A VPAT (Voluntary Product Accessibility Template) is a document that describes how a technology product or service conforms to the Section 508 accessibility standards and WCAG guidelines. It's called "voluntary" because there's no legal requirement to create one — but in practice, federal agencies and large enterprises often require VPATs from technology vendors before purchasing their products. A VPAT demonstrates that a vendor has evaluated their product's accessibility and documented the results.
Software companies, SaaS vendors, and technology product companies that sell to federal government agencies or large enterprises typically need VPATs. If you're responding to a federal RFP (Request for Proposal) for technology products, a VPAT is almost certainly required. Large enterprise clients in regulated industries (healthcare, finance, education) increasingly require VPATs from technology vendors as part of their procurement process.
A VPAT is a detailed technical document for procurement purposes. A website accessibility statement is a consumer-facing page for your website visitors.
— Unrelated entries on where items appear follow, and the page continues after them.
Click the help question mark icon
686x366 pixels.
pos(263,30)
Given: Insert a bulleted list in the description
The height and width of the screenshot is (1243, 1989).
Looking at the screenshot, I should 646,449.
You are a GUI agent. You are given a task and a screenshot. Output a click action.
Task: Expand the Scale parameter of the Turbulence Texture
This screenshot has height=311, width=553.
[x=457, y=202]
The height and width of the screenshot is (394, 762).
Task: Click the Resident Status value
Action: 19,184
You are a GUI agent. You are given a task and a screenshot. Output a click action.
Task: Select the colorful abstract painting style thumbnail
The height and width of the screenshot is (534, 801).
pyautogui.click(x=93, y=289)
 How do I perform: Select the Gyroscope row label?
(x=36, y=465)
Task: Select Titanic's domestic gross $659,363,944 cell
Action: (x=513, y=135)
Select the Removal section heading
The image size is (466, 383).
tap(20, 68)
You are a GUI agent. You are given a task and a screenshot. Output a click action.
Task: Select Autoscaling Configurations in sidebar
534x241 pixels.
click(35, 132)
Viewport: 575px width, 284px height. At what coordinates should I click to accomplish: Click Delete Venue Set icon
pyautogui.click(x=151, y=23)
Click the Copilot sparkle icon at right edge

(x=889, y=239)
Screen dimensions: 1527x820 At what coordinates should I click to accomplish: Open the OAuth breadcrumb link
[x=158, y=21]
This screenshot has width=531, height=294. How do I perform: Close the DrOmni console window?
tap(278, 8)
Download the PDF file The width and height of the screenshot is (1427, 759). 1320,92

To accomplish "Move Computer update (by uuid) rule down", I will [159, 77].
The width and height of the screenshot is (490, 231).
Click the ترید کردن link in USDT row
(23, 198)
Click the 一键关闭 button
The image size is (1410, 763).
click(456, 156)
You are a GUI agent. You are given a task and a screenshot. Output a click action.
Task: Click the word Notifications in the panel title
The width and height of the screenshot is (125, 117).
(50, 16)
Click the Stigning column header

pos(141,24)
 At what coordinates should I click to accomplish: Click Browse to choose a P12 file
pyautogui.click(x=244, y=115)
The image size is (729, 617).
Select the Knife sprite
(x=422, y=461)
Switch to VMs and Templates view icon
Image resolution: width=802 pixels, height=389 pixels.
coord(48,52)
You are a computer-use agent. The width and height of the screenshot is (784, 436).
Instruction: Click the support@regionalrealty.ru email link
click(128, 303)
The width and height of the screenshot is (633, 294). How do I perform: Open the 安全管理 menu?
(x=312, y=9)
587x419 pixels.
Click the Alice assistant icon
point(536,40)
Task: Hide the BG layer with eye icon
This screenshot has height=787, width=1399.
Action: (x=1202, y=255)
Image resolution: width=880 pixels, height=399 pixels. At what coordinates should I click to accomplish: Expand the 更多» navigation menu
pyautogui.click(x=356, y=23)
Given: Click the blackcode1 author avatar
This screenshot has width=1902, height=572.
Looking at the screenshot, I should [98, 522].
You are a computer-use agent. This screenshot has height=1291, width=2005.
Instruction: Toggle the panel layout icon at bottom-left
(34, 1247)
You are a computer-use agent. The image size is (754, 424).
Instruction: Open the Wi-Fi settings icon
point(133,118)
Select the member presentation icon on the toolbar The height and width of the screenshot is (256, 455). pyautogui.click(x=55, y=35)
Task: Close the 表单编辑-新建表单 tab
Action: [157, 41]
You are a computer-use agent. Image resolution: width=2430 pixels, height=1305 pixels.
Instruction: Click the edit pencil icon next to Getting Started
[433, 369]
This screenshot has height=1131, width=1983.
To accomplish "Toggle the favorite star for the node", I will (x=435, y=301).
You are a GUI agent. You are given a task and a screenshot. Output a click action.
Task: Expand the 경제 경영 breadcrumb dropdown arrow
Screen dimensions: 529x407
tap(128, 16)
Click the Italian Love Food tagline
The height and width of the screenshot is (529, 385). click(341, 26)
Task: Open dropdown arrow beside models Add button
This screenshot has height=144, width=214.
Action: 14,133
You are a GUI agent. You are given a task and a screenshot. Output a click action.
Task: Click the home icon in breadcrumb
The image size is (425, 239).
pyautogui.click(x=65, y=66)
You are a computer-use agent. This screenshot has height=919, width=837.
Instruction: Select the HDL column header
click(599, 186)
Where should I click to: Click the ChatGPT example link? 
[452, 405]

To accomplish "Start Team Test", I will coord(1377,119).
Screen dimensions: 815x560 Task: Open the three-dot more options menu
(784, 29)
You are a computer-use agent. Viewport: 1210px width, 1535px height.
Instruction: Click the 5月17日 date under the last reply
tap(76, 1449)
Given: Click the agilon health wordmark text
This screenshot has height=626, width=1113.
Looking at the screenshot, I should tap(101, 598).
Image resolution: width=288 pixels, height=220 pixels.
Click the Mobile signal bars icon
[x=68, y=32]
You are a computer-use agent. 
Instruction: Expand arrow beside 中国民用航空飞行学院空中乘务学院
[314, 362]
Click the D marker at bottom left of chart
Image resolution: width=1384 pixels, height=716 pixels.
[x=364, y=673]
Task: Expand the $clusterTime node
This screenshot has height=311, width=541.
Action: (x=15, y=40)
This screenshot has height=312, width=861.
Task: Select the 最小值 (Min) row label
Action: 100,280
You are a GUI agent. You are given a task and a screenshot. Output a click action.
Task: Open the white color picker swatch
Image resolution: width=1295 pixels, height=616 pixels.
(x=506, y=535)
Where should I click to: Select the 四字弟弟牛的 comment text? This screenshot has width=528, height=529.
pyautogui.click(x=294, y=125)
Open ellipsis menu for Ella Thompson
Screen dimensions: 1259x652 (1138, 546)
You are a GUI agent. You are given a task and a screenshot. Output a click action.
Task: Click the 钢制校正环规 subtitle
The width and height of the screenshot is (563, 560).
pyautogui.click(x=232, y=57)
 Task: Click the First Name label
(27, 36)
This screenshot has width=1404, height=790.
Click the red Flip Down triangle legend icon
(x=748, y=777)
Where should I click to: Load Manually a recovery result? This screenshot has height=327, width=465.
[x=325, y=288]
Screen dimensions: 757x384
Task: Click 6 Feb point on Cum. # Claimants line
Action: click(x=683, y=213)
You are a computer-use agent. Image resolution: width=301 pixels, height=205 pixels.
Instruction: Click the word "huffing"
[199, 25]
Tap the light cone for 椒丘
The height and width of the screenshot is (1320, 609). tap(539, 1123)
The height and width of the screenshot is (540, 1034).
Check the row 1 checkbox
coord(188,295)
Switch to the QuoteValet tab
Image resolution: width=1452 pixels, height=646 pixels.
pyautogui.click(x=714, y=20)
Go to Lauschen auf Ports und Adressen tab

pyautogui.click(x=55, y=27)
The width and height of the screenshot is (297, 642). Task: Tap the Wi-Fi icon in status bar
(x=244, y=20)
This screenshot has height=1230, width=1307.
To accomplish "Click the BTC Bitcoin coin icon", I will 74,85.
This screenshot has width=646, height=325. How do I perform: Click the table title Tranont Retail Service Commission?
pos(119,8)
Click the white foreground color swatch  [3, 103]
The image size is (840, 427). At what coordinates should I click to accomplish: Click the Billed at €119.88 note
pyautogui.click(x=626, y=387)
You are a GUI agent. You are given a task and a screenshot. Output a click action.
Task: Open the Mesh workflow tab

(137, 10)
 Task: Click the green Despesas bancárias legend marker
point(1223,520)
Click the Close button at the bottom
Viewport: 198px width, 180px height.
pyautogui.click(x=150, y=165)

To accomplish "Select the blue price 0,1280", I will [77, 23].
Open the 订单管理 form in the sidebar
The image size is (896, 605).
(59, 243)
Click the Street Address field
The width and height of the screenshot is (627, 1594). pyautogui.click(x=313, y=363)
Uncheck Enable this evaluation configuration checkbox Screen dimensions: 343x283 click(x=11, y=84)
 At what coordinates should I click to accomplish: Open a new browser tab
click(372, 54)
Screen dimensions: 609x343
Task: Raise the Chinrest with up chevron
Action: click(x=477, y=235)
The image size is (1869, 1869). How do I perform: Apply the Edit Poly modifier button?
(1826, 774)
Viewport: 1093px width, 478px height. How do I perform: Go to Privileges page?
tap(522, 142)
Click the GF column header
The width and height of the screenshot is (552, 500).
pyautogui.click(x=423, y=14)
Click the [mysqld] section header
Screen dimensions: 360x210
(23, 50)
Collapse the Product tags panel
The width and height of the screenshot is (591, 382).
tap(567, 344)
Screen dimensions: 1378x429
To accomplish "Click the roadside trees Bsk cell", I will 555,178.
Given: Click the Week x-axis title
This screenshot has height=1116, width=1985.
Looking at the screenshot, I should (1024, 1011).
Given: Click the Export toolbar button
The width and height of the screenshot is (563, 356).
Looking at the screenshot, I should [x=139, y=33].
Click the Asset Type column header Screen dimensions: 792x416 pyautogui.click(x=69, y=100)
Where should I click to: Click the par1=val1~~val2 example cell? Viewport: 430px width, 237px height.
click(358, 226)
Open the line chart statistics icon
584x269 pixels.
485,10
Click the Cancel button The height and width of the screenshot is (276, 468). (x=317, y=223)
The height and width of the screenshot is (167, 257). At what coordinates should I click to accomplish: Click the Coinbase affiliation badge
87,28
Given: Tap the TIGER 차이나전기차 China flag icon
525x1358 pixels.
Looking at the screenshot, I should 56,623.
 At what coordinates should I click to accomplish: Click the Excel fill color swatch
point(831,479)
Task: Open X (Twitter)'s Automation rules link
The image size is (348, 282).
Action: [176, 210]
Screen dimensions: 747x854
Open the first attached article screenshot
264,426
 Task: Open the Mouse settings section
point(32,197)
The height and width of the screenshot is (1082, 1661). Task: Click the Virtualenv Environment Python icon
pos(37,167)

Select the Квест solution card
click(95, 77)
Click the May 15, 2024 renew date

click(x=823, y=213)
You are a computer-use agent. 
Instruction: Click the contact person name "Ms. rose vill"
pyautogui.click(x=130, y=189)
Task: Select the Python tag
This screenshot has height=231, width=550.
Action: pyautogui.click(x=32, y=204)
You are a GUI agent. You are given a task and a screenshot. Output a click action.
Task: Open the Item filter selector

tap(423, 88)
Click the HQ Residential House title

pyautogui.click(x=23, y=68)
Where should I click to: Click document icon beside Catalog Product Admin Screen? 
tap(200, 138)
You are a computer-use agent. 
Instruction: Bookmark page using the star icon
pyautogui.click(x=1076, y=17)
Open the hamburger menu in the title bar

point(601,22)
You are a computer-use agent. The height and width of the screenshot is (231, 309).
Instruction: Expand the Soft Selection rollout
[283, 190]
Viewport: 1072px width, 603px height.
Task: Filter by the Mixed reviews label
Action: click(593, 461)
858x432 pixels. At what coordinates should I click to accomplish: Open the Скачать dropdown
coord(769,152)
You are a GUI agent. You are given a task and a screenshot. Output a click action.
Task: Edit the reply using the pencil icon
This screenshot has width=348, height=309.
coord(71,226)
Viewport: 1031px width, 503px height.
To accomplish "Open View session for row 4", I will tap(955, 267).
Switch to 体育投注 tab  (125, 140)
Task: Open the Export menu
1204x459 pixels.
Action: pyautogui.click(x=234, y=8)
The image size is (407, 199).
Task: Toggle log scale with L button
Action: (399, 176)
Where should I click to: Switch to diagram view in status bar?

Most small businesses need an accessibility statement, not a VPAT. Software and SaaS companies selling to enterprises or government agencies typically need both. ADAWebPro scanning provides the factual basis for both documents.
The current VPAT format is version 2.4, which includes templates for WCAG 2.0, WCAG 2.1, Section 508, and EN 301 549 (European standard). Most government and enterprise procurement processes accept WCAG 2.1 Level AA as the applicable standard. ADAWebPro's scanning against WCAG 2.1 AA provides the technical data needed to complete the WCAG sections of a VPAT.
Download the VPAT 2.4 template from the IT Industry Council (ITI) website. Complete each success criterion section based on your product's actual accessibility testing results — not aspirational claims. The status options are: Supports (fully meets), Partially Supports (meets with some exceptions), Does Not Support (does not meet), and Not Applicable. Automated scanning like ADAWebPro provides data for technically verifiable criteria. Manual testing is required for judgment-based criteria.